3 poems by Gale Arcuff

Word

 I never knew what hit me when I died
 that morning–I fell, between leaf and blade
 while I was swinging on a rotten rope
 from east to west–I had my right foot
 in the loop at the bottom of the line,
 like a stirrup, and was holding on with
 both hands until just east-to-west became
 north-to-south as well and soon I rode in

 circles. It was a circle broke the thing,
 the privet limb growing out like someone’s
 arm aiming a finger shooting at the
 Evening Star. I felt the break and was free
 until I landed on my shoulder blades
 and spine and tailbone. Father was sitting
 nearby, in his old lawnchair, reading his
 newspaper. His heard me and came over,
 knelt–I remember that–and put one hand
 on my shoulder. I couldn’t breathe, like one
 of those dreams where you think you’re drowning: you’re

 underwater and you’re drowning, and you
 die and then you’re awake, coughing for air
 as if you’re newborn or have been holding your
 breath but at last you can breathe but you breathe
 as though you’ve never drawn breath before. Catch
 your breath,
 he says. Take it easy, now. Just
 rest while you get your wind back. Are you
 alright?
 I can’t yet speak. I don’t know how

 but it will come. We’re holding hands. His is
 large, like a paw, and swallows mine and
 he grips firmly but doesn’t cause me pain.
 Life, that’s what this is.
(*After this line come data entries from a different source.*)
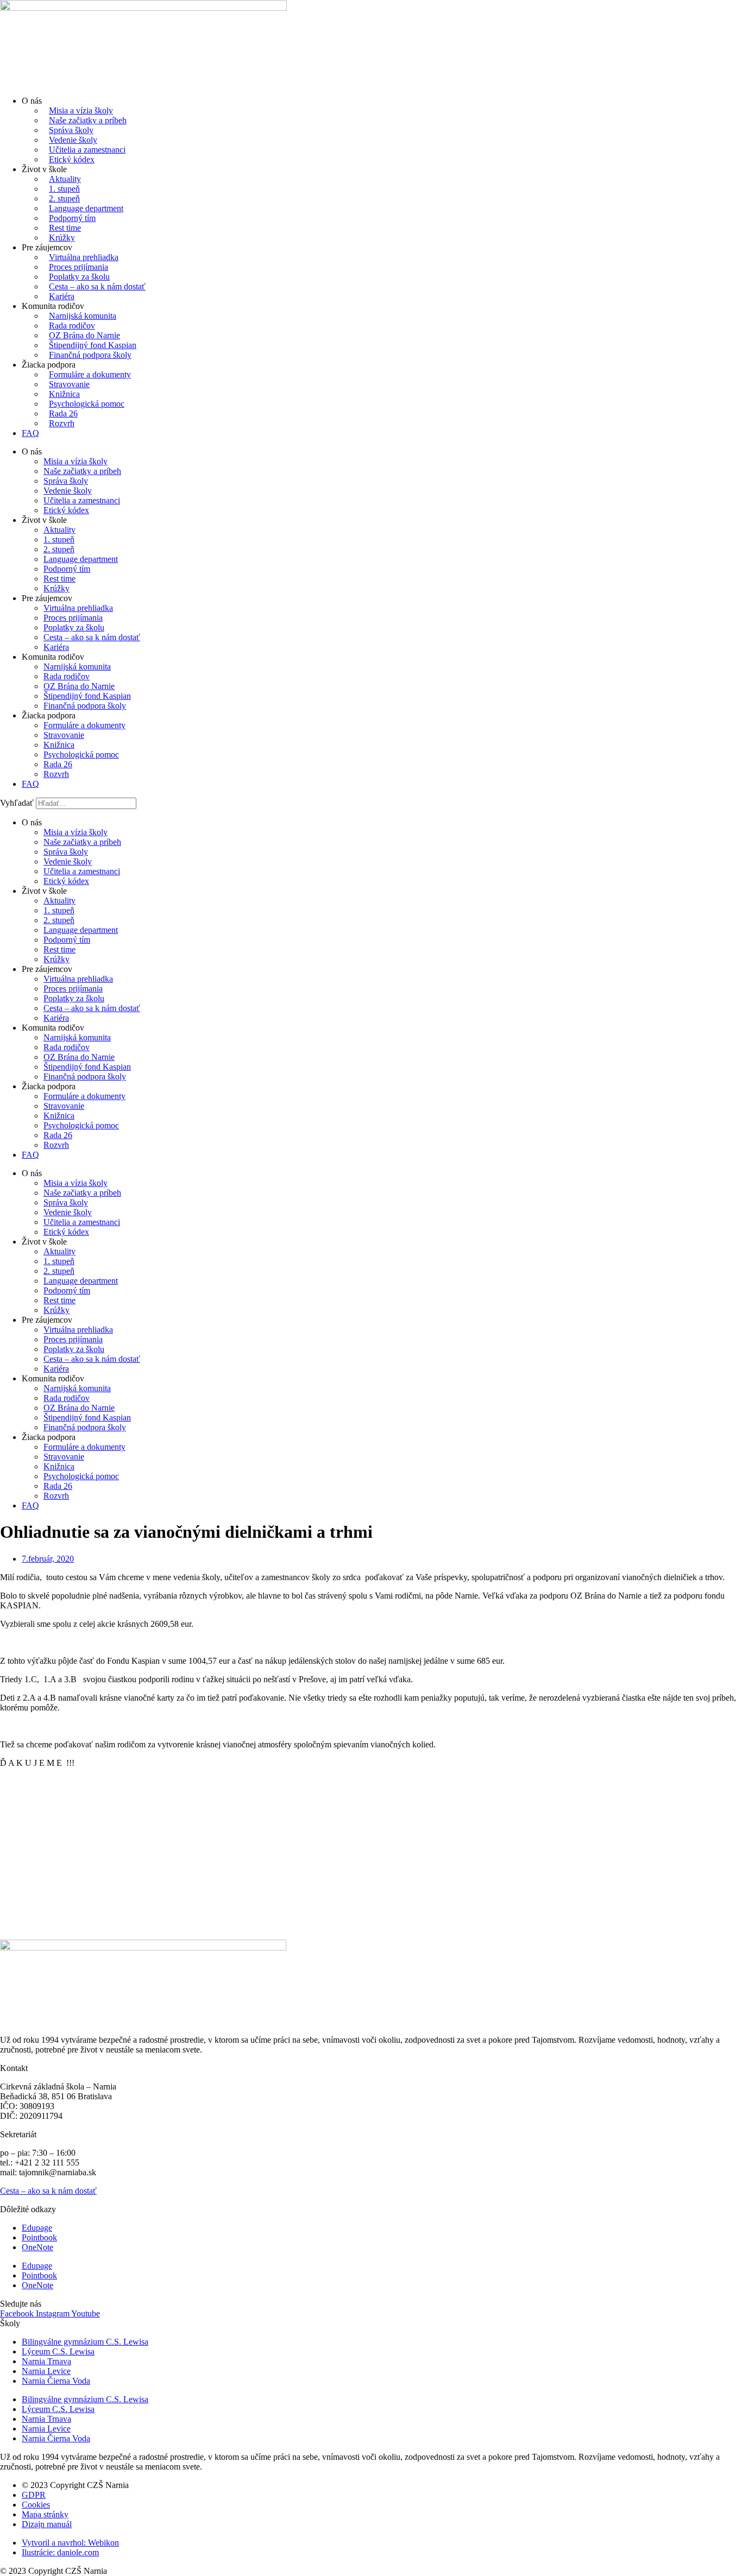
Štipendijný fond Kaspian (92, 345)
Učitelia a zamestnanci (87, 149)
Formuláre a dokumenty (90, 374)
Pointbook (39, 2237)
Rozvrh (61, 423)
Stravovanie (69, 384)
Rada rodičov (72, 325)
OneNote (37, 2247)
That’s what I am. I

 remember now, take deeper breaths until
 I roll over in his direction, prop
 myself on my elbow, then my hand. I’m
 sitting. Why did you want to break that rope,
 he asks, but it’s not a question.
 It hurts to laugh. I’m sitting with my knees
 pulled into my chest. To rise I fall, to
 my left, and now I’m ready to crawl. He

 helps to raise me. I’m breathing easier so I
 walk over to his empty chair and sit
 while he goes to get another. We sit
 side by side, the rope like a snake beneath
 the tree. I can’t tell if I’m young or old.
 I know who I am and can count fingers
 and remember my address but something
 isn’t right, or right in an unseen way.

 Father fakes reading the sports section. His
 right wrist and hand are shaking. It’s not breeze.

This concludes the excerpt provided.